The ANOVA for the Δ E 2000 between BL and T4 was statistically significant (F = 47.8 at 49 df, p < 0.0001), so pairwise t-tests between groups were conducted. As shown in Table 1, the color change from BL to T4 was statistically significantly lower in Groups 4 and 5 (mean Δ E 2000 17.4 and 14.4, respectively) compared with Groups 1, 2, and 3 (mean Δ E 2000 41.3, 29.3, and 45.2, respectively). Fig. 1 shows the trajectory of the color change throughout the follow-up period.

Fig. 1

Mean ΔE 2000 between baseline measurements and measurements at each time period by a group. ΔE = ΔE 2000. Error bars represent 95% confidence intervals. G1-G4 = Groups 1–4, GIC = glass ionomer cement. For times, BL = Baseline, before application of silver diamine fluoride (SDF) for all groups, T1 = after application of SDF at baseline for all groups, T2 = after application of either composite (Group 2) or GIC (Group 3) after SDF application at baseline (and NA for all other groups), T3 = two weeks after baseline for Groups 1, 2 and 3 (and NA for Groups 4 and 5), and T4 = 4 weeks after baseline for all groups.

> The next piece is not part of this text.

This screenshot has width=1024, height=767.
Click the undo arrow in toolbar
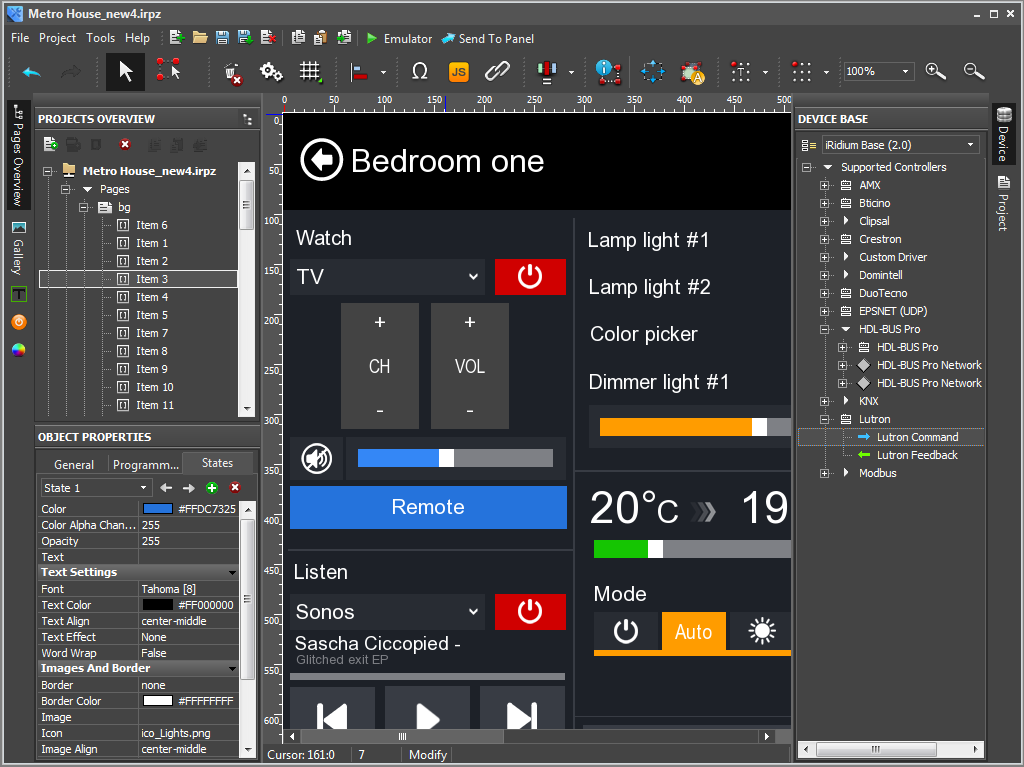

Consistent with the ANOVA and t-test results, at T4, Groups 4 and 5 showed the least change in color from BL, and neither Group 4 nor Group 5 showed statistical superiority in lack of color change from BL to T4.

Discussion

The results showed that composite resin and GIC restorations performed similarly concerning discoloration when used after SDF application in caries-infected teeth. When applied immediately after SDF, the composite restoration performed slightly better than GIC. However, when restorations were applied two weeks after SDF application, both performed similarly and resulted in the least amount of discoloration from baseline. The mean Δ E 2000′s for BL to T4 measurements in the composite and GIC groups were 17.4 and 14.4, respectively, which is consistent with staining results in a similarly-designed laboratory study of dentin discoloration due to SDF application, demonstrating clinical significance in terms of preservation of aesthetics (Sayed et al., 2019).

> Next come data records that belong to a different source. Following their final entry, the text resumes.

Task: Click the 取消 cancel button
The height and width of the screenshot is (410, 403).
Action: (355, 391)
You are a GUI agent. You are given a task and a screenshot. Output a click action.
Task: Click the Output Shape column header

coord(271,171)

These findings suggest that this timing variation is a viable approach to reducing discoloration after SDF application in caries patients without reducing SDF’s caries-arresting effects. However, in order to be validated, these findings would need to be replicated in actual patients. Currently, there are no particular recommendations regarding the timing of restoration application after SDF. Current American Dental Association (ADA) clinical practice guidelines on nonrestorative treatments for carious lesions include the application of 38% SDF and note that these are often used in conjunction with restorative treatments, but do not recommend specific restorations or timing (Slayton et al., 2018).

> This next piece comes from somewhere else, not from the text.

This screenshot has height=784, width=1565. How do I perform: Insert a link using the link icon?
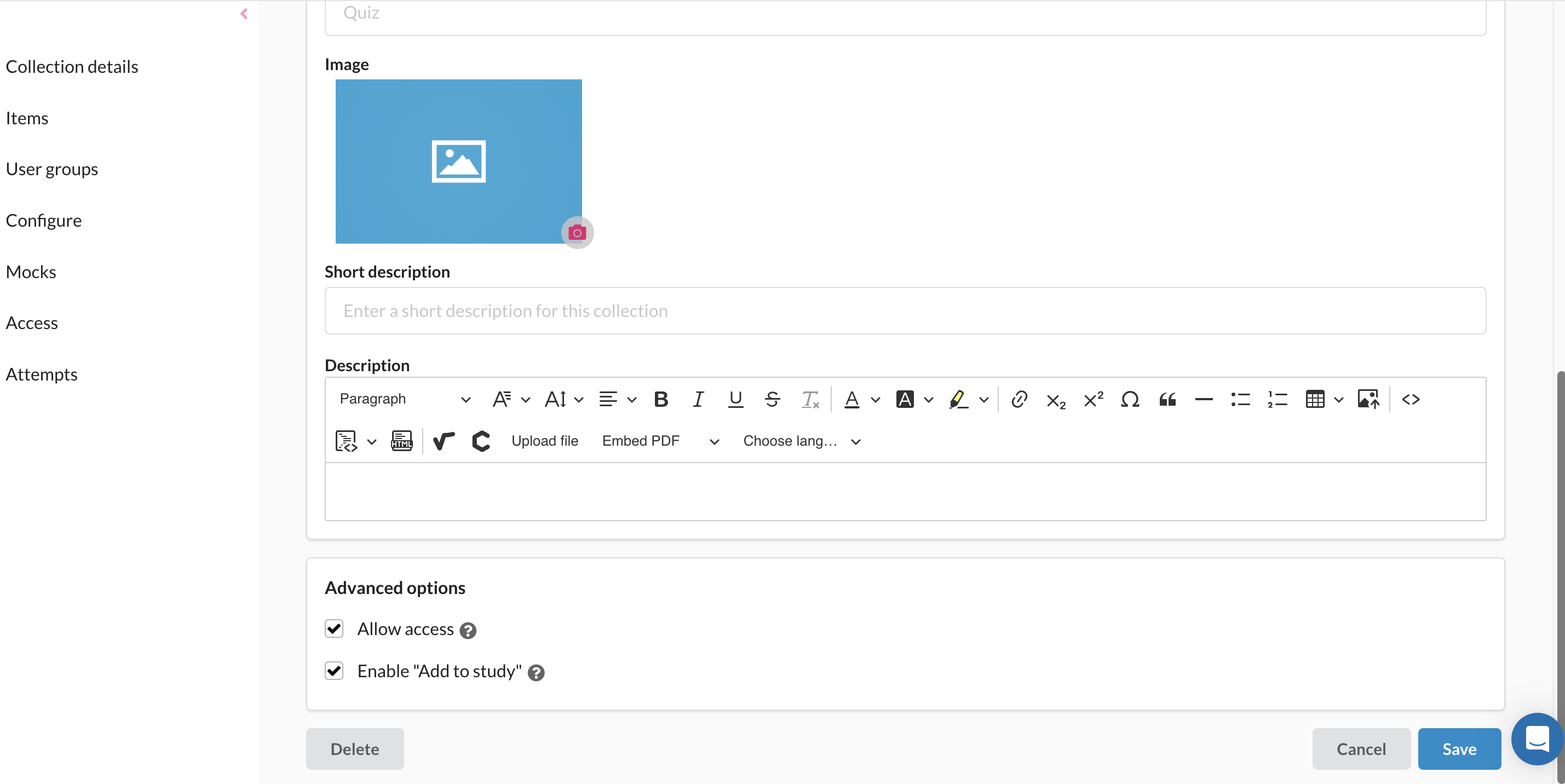pos(1019,399)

In pediatric patients, the main concern with applying SDF two weeks before restorations would be that the anti-caries action of the SDF would be disrupted. Further, it is unclear what impact routine exposures of food, saliva, and oral hygiene products to the caries lesion would have in the two weeks between the SDF application and restoration. If these laboratory results are replicated in the field, the clinical guidelines should be updated to include this delay between the application of SDF and restoration. An additional practical concern is that requiring two appointments runs the risk that the second procedure – the restoration – will not occur. The logistics of two appointments as opposed to one are also complicated by the risks posed specifically in pediatric dentistry by the COVID-19 pandemic (Al-Halabi et al., 2020).

Conclusion

In this laboratory study, delaying the application of restoration after SDF by two weeks resulted in significantly less discoloration of caries-infected teeth compared to immediate restoration application. Future studies should examine the efficacy of this restoration schedule in clinical populations and the feasibility of using this approach to reduce SDF-related tooth discoloration in pediatric caries patients.

Declaration of Competing Interest

The authors declare that they have no known competing financial interests or personal relationships that could have appeared to influence the work reported in this paper.